What lines of the data hold the string "computer"? Pull each one out.

[Collected data]
----------

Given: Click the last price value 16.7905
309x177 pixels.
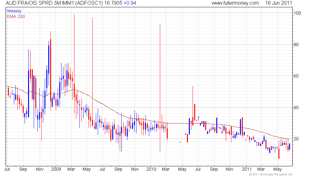Looking at the screenshot, I should click(x=112, y=3).
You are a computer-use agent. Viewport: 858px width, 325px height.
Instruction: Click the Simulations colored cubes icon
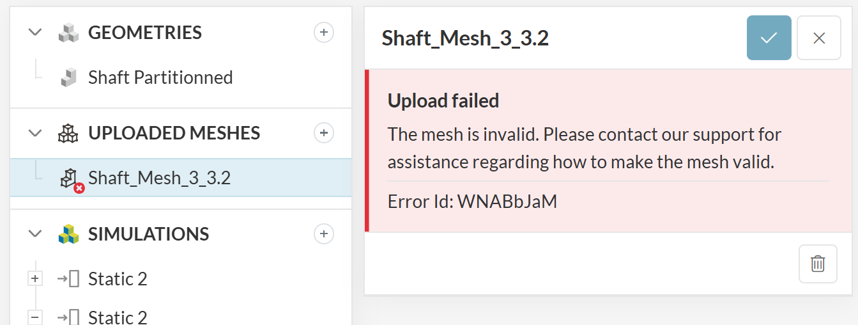click(x=68, y=234)
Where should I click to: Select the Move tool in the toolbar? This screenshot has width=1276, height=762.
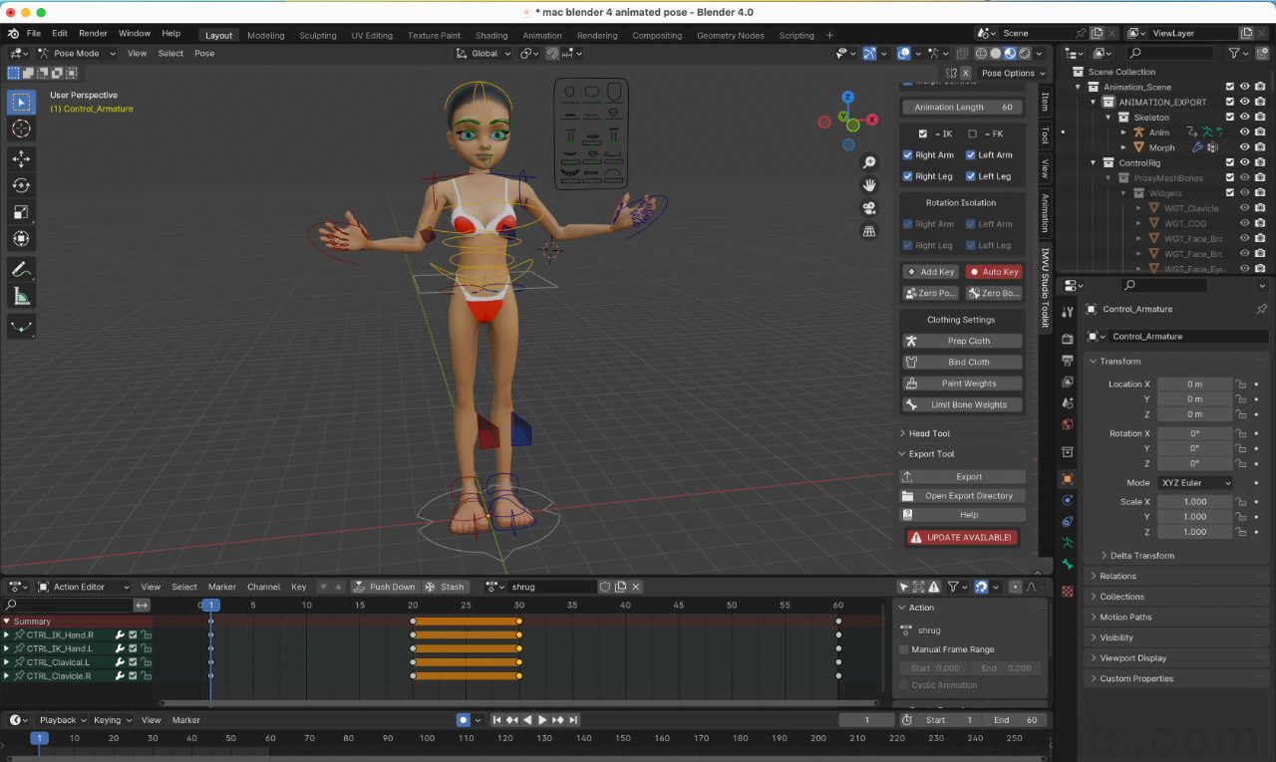point(21,157)
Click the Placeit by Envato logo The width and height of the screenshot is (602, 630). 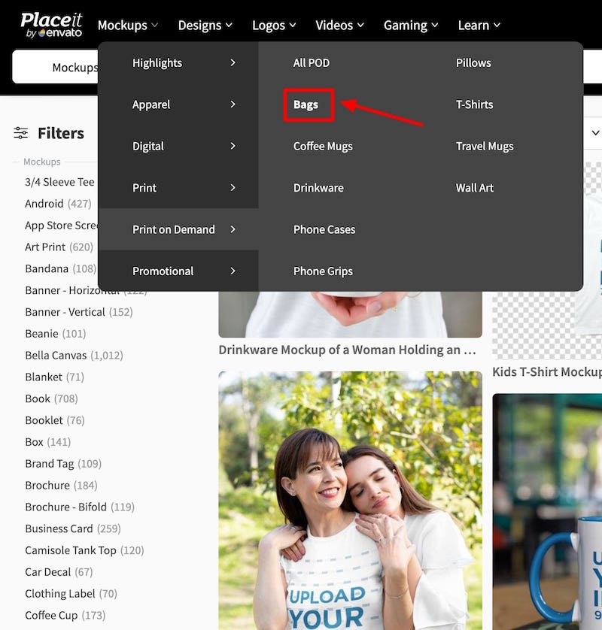point(50,25)
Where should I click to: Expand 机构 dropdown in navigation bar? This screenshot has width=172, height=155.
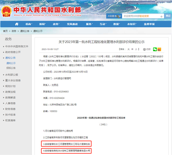pyautogui.click(x=29, y=24)
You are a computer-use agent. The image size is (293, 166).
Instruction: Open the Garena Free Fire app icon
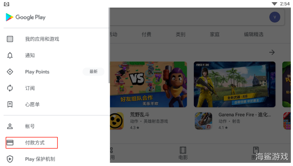204,121
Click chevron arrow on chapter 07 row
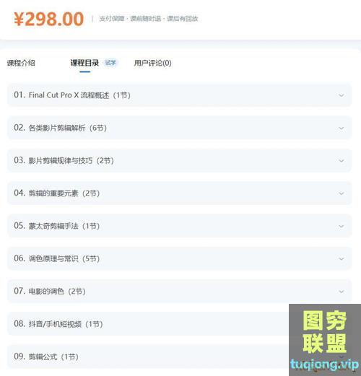This screenshot has width=361, height=376. (x=341, y=292)
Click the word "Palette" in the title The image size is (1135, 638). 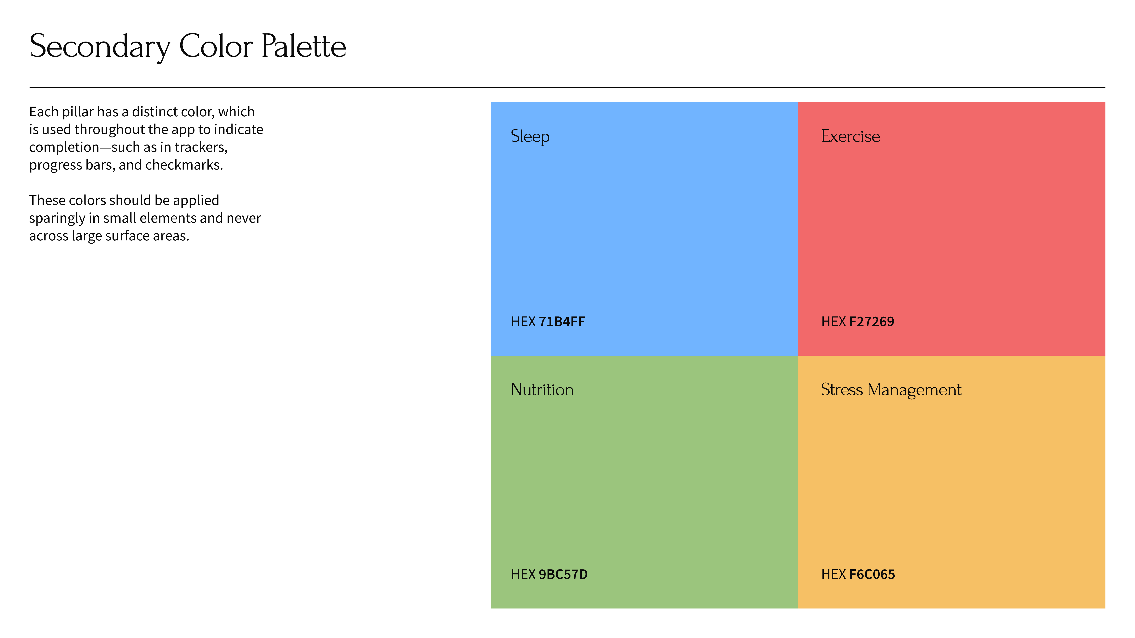tap(304, 46)
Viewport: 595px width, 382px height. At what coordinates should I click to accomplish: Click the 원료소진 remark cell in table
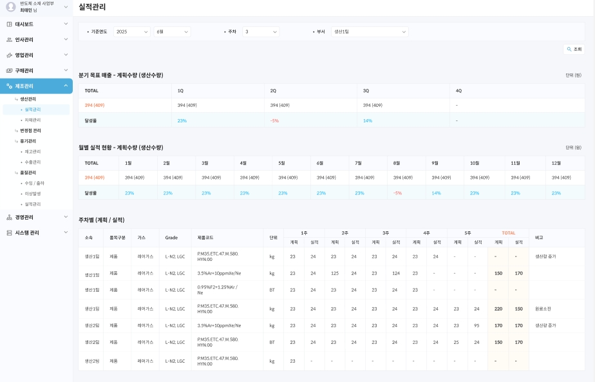coord(543,309)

----------

**WRITTEN REPLY**
You are a computer-use agent. Viewport: 858px width, 325px height.
You are a computer-use agent. The image size is (293, 166).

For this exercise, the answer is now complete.